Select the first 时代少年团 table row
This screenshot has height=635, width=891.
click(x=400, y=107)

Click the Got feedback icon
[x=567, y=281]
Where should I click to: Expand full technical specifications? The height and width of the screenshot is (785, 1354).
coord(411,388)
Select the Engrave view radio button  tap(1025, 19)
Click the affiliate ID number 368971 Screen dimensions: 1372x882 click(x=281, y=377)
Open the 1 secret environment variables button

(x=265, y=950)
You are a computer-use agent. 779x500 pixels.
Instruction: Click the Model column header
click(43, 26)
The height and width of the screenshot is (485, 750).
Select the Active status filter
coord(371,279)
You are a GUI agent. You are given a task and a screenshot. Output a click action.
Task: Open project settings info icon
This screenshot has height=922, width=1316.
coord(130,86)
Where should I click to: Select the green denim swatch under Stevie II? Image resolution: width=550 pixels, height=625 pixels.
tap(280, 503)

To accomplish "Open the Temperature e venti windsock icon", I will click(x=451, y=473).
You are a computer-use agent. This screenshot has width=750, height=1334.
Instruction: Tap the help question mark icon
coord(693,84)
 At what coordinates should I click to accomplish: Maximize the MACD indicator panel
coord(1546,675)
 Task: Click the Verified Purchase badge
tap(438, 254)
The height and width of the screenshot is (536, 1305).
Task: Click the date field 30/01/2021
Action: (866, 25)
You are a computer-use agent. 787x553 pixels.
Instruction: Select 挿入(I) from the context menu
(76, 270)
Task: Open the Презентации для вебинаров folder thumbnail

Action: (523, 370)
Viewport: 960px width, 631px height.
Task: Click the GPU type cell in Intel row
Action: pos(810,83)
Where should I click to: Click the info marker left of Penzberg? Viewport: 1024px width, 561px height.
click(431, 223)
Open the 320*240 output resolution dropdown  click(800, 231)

══════════

» PROBLEM TO SOLVE
Output the first line of the entries above and every line after it, exactly as written, ending with the line that contains "Select the Engrave".

» EXPECTED ANSWER
Select the first 时代少年团 table row
This screenshot has height=635, width=891.
click(x=400, y=107)

Click the Got feedback icon
[x=567, y=281]
Where should I click to: Expand full technical specifications? The height and width of the screenshot is (785, 1354).
coord(411,388)
Select the Engrave view radio button  tap(1025, 19)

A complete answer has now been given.